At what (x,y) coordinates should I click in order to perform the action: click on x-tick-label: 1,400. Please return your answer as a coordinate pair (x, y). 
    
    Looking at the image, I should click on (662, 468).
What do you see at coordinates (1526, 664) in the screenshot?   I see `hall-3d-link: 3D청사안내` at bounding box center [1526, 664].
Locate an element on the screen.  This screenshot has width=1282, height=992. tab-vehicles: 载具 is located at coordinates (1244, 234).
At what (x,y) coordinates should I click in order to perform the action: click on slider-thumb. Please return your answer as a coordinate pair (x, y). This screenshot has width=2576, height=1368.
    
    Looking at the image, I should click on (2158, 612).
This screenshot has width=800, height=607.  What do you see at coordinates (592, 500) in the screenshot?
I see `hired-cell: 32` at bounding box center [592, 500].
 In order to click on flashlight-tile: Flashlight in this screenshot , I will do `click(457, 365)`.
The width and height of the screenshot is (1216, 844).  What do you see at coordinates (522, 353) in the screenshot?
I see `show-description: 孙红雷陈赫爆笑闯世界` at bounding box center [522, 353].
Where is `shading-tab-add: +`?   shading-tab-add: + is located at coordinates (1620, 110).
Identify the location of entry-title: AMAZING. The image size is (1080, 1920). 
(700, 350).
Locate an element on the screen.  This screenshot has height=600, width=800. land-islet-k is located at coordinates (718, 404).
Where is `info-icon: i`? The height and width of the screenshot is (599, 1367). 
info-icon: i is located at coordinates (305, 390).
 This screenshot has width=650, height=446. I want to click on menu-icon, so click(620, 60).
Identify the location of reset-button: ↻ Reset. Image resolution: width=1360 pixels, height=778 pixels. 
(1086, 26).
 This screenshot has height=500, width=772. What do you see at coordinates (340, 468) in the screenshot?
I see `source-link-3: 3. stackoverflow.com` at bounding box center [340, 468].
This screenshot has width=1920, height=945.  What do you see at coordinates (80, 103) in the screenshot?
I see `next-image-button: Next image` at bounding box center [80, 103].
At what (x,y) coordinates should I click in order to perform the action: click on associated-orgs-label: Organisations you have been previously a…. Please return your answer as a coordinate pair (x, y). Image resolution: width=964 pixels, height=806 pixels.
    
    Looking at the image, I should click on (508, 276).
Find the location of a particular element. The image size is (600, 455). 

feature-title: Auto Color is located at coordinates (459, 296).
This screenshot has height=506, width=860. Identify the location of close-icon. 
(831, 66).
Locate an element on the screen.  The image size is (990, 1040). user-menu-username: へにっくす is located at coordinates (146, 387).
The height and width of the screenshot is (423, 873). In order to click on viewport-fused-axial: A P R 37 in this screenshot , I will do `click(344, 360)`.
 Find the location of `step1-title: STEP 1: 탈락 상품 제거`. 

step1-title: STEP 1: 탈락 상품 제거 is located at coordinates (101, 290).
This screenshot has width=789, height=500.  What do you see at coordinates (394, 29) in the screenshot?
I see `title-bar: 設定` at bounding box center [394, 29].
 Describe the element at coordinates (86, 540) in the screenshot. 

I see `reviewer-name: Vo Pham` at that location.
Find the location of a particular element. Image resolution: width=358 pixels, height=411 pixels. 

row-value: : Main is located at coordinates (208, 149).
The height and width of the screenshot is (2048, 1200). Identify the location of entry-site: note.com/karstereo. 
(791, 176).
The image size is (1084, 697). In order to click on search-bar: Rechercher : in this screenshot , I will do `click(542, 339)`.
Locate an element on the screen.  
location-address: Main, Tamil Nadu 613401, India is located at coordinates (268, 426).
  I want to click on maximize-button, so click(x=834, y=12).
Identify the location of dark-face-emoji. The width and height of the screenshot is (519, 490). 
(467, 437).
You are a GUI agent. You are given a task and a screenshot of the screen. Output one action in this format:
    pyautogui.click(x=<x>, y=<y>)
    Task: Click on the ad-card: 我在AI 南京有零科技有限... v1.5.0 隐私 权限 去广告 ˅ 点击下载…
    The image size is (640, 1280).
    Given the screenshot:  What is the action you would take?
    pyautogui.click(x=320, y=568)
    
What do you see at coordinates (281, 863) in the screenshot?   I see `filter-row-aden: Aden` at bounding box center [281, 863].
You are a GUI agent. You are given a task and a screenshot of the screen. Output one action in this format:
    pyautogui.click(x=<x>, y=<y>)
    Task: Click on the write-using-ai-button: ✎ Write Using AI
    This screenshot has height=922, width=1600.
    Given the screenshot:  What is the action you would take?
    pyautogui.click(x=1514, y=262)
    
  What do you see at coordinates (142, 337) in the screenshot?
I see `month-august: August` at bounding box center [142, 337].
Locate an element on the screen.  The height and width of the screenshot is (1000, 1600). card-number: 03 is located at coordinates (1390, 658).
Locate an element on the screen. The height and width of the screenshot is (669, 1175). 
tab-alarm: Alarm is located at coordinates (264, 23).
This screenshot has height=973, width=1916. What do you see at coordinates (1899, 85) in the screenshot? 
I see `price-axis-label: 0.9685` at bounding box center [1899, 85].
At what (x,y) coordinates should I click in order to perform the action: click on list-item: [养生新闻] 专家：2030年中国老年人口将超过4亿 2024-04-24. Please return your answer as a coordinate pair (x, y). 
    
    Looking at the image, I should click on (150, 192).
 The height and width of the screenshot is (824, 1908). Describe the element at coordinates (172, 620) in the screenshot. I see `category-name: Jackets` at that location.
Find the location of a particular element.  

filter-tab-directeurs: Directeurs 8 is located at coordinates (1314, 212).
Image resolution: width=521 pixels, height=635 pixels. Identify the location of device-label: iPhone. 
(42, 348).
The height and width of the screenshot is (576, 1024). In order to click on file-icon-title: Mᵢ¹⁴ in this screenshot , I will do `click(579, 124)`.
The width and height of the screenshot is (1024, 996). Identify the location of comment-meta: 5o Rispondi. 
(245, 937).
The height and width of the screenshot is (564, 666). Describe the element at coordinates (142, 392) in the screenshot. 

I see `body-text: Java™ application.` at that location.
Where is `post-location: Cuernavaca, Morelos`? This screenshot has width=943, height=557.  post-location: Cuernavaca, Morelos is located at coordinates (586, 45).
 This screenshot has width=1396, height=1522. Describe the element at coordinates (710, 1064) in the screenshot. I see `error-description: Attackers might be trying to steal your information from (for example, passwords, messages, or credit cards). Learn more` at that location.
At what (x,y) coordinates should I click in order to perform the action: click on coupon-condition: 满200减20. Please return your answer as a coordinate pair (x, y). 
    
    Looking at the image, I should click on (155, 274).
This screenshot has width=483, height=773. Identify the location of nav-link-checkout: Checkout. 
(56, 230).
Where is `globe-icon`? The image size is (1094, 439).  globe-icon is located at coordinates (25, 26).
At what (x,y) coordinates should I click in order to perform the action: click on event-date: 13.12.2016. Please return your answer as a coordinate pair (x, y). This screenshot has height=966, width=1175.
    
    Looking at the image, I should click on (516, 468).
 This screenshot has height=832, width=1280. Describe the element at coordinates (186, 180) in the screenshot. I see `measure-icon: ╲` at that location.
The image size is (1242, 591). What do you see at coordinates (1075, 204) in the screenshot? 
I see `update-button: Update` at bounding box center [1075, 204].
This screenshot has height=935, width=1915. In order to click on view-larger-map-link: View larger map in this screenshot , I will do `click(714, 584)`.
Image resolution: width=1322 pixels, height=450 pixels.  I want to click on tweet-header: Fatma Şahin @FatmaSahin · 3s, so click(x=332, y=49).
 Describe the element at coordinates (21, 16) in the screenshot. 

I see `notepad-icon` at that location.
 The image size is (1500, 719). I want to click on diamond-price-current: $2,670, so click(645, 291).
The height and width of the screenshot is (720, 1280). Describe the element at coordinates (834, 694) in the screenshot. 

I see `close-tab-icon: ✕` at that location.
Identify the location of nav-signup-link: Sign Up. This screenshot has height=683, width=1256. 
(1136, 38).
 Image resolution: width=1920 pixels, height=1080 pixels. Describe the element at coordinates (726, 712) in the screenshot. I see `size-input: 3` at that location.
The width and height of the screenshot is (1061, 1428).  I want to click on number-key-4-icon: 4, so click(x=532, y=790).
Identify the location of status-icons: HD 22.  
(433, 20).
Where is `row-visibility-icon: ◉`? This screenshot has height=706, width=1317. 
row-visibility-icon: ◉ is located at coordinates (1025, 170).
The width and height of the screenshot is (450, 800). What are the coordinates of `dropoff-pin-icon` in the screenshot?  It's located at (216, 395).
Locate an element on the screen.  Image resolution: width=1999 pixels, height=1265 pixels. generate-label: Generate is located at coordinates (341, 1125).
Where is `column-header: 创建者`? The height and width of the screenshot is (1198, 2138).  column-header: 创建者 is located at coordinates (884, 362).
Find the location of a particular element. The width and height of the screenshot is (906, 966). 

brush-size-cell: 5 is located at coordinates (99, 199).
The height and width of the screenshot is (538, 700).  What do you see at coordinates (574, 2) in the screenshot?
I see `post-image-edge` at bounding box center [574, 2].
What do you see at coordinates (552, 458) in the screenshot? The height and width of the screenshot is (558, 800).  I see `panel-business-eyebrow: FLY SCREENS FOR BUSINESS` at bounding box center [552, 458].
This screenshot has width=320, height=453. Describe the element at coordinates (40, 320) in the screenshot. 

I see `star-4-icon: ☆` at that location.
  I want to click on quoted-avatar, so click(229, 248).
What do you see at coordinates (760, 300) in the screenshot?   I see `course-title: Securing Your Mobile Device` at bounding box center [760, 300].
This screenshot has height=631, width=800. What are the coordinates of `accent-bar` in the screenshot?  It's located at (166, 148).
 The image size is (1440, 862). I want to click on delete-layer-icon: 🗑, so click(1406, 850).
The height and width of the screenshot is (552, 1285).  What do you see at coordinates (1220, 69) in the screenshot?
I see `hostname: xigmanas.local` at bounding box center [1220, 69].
+ + + + + + +
◆ **EXERCISE OBJECTIVE**: Reproduce verbatim the part of the records that opens with the line containing "What do you see at coordinates (760, 300)" and closes at the end of the records.

◆ **REPLY TO THE EXERCISE**:
What do you see at coordinates (760, 300) in the screenshot?   I see `course-title: Securing Your Mobile Device` at bounding box center [760, 300].
This screenshot has height=631, width=800. What are the coordinates of `accent-bar` in the screenshot?  It's located at (166, 148).
 The image size is (1440, 862). I want to click on delete-layer-icon: 🗑, so click(1406, 850).
The height and width of the screenshot is (552, 1285).  What do you see at coordinates (1220, 69) in the screenshot?
I see `hostname: xigmanas.local` at bounding box center [1220, 69].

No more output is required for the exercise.